* **Task details**:
All the entries need to be duplicated exactly, with the pictures omitted.

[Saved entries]
◆ ◆ ◆
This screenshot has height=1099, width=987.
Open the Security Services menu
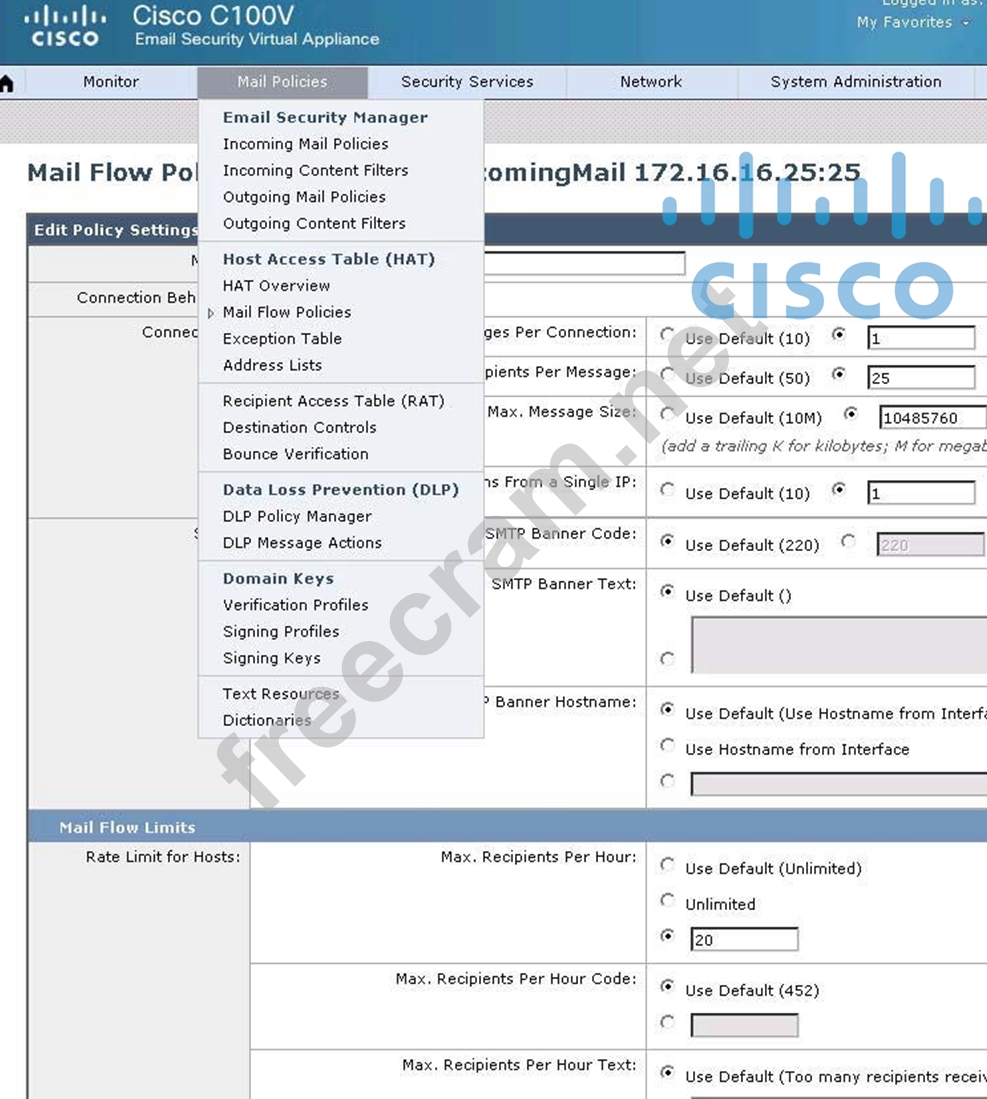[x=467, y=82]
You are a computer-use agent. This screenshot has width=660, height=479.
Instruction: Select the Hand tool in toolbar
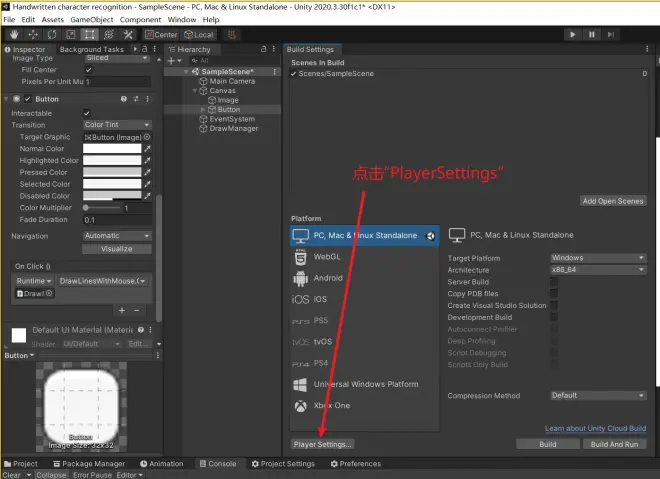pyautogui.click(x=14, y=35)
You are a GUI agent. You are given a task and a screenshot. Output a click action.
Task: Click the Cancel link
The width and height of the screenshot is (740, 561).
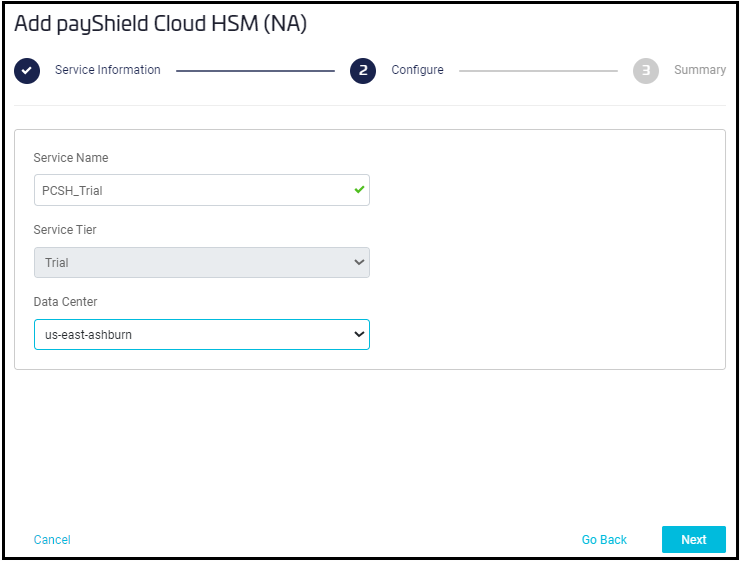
◆ ◆ ◆
* **Exercise response**:
This screenshot has height=1099, width=987.
Open the Security Services menu
[x=467, y=82]
You are a computer-use agent. This screenshot has width=660, height=479.
Instruction: Select the Hand tool in toolbar
pyautogui.click(x=14, y=35)
You are a GUI agent. You are given a task and a screenshot. Output a click action.
Task: Click the Cancel link
The width and height of the screenshot is (740, 561).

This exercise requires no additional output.